If this weekend is all about locally made independent shorts (i.e. the Texas Filmmakers Showcase) and unveiling retrospective greats of the past (the 20th anniversary screening of Steve James’ mammoth masterpiece Hoop Dreams), then Thursday was for narrative features with a North Texas bent.
Chris Hanson’s Blur Circle was the first. As a professor in Baylor University’s film department, the equipment and means of producing an independent effort weren’t the issue, as he himself stated after the presentation. Filmed quickly with a small, dedicated cast over a very short period of 25 days, the real strain has been finding an audience for such a modest project.
Dealing with the grief-filled ideas of how one moves on after a seemingly insurmountable tragedy, Jill (Cora Vander Broek) comes in contact with media crusader Burton (Matthew Brumlow). Their relationship starts off rocky at first, each one questioning the other’s commitment and motivation behind their separate cocoons of torment. As the film progresses, both slowly help the other grieve and heal.
As a real-life married couple, Broek and Brumlow share some fine moments together. Toss in an eccentric junk yard owner (Ryan Artzberger), some mixed media messages about abuse and a confession scene that ranks as one of the more absurdly moving in recent memory and Blur Circle overcomes some of its heavy-handed pandering and emerges with some raw momentum towards its oblique finale.
The second North Texas film of the night, Gabriel Duran’s Streets of a Scion uses not one but two voice-overs to reflect the inner thoughts of its two leads, hispanic Bobby (Mike Marshall) and African-American Cee (Yung Poody), young men in racially charged neighborhood gangs who share the same late mentor.

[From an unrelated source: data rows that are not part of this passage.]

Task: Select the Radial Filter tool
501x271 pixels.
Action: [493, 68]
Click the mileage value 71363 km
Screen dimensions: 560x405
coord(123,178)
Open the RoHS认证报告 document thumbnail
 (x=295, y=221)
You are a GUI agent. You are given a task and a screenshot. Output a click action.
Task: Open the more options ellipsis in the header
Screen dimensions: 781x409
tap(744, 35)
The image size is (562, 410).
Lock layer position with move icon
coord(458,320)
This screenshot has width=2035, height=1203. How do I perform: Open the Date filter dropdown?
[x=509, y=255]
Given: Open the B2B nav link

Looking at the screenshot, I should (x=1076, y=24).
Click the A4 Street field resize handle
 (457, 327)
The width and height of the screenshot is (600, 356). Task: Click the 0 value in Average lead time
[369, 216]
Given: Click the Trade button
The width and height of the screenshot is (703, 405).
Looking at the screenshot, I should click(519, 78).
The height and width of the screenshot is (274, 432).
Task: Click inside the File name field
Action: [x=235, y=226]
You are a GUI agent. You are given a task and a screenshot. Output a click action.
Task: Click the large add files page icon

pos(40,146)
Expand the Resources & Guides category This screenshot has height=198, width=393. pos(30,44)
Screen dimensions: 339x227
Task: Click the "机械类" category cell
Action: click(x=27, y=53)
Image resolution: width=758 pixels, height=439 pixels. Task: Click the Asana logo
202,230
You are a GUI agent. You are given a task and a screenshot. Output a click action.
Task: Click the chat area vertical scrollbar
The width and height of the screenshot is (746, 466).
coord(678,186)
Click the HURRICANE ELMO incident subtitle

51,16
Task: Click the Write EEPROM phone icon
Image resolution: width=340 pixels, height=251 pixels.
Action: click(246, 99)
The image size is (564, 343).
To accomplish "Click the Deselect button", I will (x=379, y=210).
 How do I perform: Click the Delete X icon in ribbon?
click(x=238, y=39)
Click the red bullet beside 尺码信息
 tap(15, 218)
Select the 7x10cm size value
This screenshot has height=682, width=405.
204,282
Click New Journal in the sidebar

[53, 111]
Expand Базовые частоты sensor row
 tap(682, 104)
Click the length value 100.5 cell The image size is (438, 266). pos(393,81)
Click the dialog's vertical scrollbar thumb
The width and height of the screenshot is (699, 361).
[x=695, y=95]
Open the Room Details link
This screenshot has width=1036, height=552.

Fissures from both groups, including gang alliancse, old enemies and regular street thug code constantly threatens their friendship.
Clearly a work-in-progress (some hard edits and sound issues), Streets of a Scion did win its audience over through its authentic feeling representation of life in West Dallas/Oak Cliff and its local hip-hop artist cast. Largely improvised with hectic cinematography that swipes and pans desperately to keep the action in focus, director Duran cited the influence of films such as Boyz N the Hood as his starting point, and the raw energy of such films does feel present, but Streets of a Scion suffers from its lack of indelible characters and thin narrative warmed over from countless similar films. Its young cast screams, shouts and writhes a lot, but it unfortunately doesn’t have much to say.
Dallas VideoFest 29 will continue at the Dallas Angelika through Sunday, October 23.